Each letter in steps triggers one preprocessing step, executed in order:

n

normalize_total (1e4)

l

log1p + store .raw

f

highly_variable_genes + filter

r

remove cell-cycle genes

s

scale (max_value=10)

p

PCA

k

kNN neighbors

u

UMAP

c

leiden clustering

Parameters

adata : AnnData steps : str

Letters selecting which steps to run. Default "fspkuc".

n_pcsint

Number of PCs for neighbor search.
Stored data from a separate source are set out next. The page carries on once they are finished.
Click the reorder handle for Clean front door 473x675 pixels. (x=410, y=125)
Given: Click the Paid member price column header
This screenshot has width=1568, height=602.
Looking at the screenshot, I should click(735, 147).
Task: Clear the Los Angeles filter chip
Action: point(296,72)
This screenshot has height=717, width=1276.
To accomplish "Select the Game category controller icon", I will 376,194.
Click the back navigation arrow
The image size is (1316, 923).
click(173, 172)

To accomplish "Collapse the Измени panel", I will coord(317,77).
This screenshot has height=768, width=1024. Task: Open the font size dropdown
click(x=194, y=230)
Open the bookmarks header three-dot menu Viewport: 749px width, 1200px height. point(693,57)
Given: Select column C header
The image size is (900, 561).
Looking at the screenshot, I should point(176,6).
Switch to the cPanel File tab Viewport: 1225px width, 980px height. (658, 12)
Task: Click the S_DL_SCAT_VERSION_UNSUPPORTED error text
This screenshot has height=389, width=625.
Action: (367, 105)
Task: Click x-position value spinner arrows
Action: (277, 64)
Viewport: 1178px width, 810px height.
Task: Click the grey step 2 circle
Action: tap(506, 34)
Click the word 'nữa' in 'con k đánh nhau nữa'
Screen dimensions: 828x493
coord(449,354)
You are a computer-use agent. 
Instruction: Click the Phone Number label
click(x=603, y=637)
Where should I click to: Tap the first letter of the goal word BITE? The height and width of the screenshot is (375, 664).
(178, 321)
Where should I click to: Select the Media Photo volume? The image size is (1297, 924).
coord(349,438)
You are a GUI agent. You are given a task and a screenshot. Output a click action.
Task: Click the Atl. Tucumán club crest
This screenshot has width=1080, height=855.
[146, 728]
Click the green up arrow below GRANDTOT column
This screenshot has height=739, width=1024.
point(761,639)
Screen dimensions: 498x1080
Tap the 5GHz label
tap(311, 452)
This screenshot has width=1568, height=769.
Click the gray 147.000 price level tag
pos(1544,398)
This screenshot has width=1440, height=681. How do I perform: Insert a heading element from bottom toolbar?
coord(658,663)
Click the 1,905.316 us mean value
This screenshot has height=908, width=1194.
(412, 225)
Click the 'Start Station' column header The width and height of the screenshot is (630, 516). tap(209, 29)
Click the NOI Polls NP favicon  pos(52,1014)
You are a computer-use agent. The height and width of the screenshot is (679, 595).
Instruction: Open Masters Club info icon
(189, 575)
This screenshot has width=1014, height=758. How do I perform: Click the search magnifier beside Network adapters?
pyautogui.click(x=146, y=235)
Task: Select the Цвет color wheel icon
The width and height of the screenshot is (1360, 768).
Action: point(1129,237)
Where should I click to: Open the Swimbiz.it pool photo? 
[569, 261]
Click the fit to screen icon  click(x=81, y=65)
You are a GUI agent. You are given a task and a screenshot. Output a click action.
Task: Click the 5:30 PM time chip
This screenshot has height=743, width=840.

Default 50.

sceleto.read_process(adata, version: str, *, species: str = 'human', sample: str | None = None, define_var: bool = True, call_doublet: bool = True, write: bool = True, min_n_counts: int = 1000, min_n_genes: int = 500, max_n_genes: int = 7000, max_pct_mito: float = 0.5)[source]

QC filtering + optional doublet detection + write.

Parameters

adataAnnData

Raw count matrix.

versionstr

Version tag for the output filename.

speciesstr

"human" or "mouse" (determines mito gene prefix).

samplestr, optional

Sample name stored in adata.obs["Sample"].

define_varbool

If True, copy gene names / Ensembl IDs into adata.var.

call_doubletbool

If True, run scrublet for doublet detection (lazy import).

writebool

If True, save filtered adata as h5ad.

min_n_counts, min_n_genes, max_n_genesint

Cell-level count / gene number thresholds.

max_pct_mitofloat

Maximum mitochondrial fraction (0–1).

sceleto.remove_geneset(adata, geneset)[source]

Remove genes in geneset from adata and return a copy.